Regarding your version you are stating that:
If something (x) is a man then there exists something (y) that has an Iphone and (x) has (y)
Not quite your desired outcome.
.
Just cut the $H(x,y)$ predicate and the $y$ variable to obtain the way simpler:
$\forall x (M(x) \implies I(x))$
A: The English sentence is an example of scope ambiguity. There are two readings1:


*

*For every man it holds that he has at least one iPhone (and this might be different iPhones from man to man)
$\forall x (M(x) \implies \exists y(I(y) \ \land \ H(x,y))$

*There is at least one iPhone which every man has (and this is one and the same iPhone, not excluding the possibility that some men might additionally have another iPhone)
$\exists y I(y)\ \land \ \forall x(M(x) \implies H(x,y))$
Intuitively, your interpreation (1.) is the more plausible one.

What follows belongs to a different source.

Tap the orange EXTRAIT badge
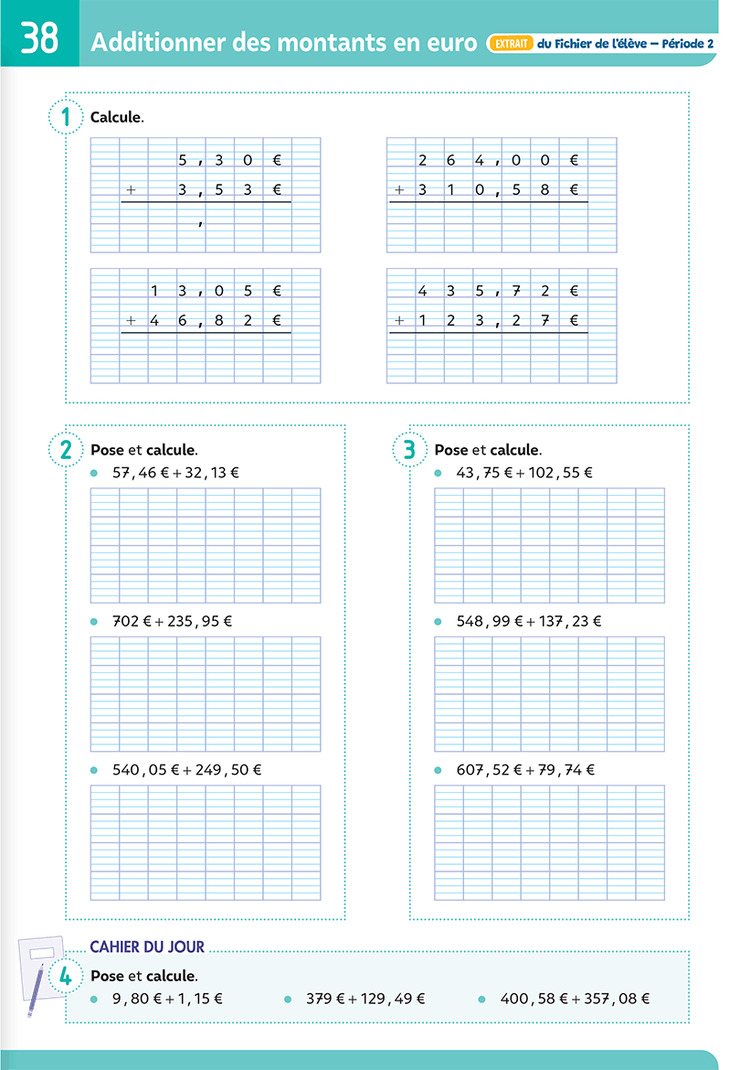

This is called the linear reading of the sentence, because the surface structure in the sentence corresponds to the underlying logical form (where the univeral quantification has scope over the existential quantification).
If you understand the sentence as "Every man has an iPhone and it is not necessarily one iPhone that everyone has" (which is what you would intuitively understand), then your formalisation is correct.
The other reading is called the inverted reading: Here, the scope relation is the reverse of the one that is reflected in the surface sentence, i.e. the existential quantifier has scope over the unverisal quantifier although it appears later in the sentence.
If you understand the sentence as "There is (at least) one iPhone and this iPhone is owned by every single man", then (2.) is the correct formalisation. This is, in this case, not the most intuitive reading, but possible as well, because the natural language sentence is simply ambiguous. You could imagine other sentences like "Every child sings a song" where it is more understandable to assume that there is a song that is sung by everyone collectively instead of each child singing on its own.
So, yes, both your formalisation (my 1.) and a formalisation with the existential quantifier having scope over the rest (2.) are possible, but they have two different meanings, among which (1.) is more plausible in this context, but since natural language is often ambiguous (surface structure doesn't always reflect underlying logical structurein a 1:1 relationship), the formula shown in (2.) is also possible (but then with a different meaning).
Edit: Revisting your question whether "the ∃ quantifier [can] go with the ∀ quantifier in the beginning of the statement":
Changing the order of the quantifiers does change the logical meaning of the formula. If you move the existential quantifier in front of the univeral one, you get the alternative meaning I formulated in (2.).
Whether you then write $\exists y I(y) \land \forall x (...)$ or $\exists y \forall x I(y) \land (...)$, i.e. whether you move all quantifiers to the very front or place them just at the beginning of their respective scope area is just a matter of style - usually, it is treated the way that the quantifier should not be separated from its restriction, i.e. from where the variables it quantifies over appear in the formula; but the crucial feature that determines the scopal relations is the order of the quantifiers themselves, not the arrangement between the predicates (as long as the quantifier appears before the predicates containing the varible it quantifiers over, otherwise it doesn't make sense anyway), so both of the formulae mentioned in this last paragraph are equivalent in terms of the scopal relationship, as the order between univeral and existential quantifier is the same.
1 My formalisation was based on the assumption that you defined $I(x)$ as "$x$ is an iPhone" (instead of "$x$ has an iPhone") - I don't know whether this was a typo or intended; if you want to treat it as "has an iPhone", then the answer by @Lorenzo is correct and mine is wrong, but it seemed more useful to me to define $I(x)$ as "$x$ is an iPhone" (which I thought you did) so my whole post is based on that definition.